- [Directions for this task] Please filter the listing below and copy out the lines that hold "agent".

─── Data for review ───

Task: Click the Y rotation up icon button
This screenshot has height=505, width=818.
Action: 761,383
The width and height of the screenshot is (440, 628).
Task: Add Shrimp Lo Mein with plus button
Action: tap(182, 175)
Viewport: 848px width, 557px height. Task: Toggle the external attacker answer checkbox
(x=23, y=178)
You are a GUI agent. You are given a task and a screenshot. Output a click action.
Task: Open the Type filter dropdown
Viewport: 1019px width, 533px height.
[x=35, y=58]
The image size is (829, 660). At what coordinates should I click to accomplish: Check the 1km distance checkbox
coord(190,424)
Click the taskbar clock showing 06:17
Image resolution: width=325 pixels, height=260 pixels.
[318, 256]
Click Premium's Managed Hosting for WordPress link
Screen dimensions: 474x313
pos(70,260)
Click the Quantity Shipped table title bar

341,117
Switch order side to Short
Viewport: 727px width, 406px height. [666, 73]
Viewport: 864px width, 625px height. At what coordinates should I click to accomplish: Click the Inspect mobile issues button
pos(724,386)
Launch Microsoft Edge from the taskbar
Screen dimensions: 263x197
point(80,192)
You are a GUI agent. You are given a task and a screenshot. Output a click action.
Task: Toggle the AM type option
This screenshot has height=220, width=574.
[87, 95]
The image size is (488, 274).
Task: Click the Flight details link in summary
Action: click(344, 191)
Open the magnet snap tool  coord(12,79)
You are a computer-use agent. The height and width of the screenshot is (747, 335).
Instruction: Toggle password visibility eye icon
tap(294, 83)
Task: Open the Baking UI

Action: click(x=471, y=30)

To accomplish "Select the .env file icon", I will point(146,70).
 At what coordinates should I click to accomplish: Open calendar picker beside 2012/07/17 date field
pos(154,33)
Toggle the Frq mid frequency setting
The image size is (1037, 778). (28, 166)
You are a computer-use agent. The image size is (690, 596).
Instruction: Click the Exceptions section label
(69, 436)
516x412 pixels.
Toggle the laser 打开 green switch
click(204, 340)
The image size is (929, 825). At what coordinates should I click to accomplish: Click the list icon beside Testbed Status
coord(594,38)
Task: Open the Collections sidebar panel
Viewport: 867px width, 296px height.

───

- [Written solution]
You are a GUI agent. You are given a task and a screenshot. Output a click action.
You are a GUI agent. You are given a task and a screenshot. Output a click action.
You are a computer-use agent. The height and width of the screenshot is (747, 335).
You are a computer-use agent. The image size is (690, 596).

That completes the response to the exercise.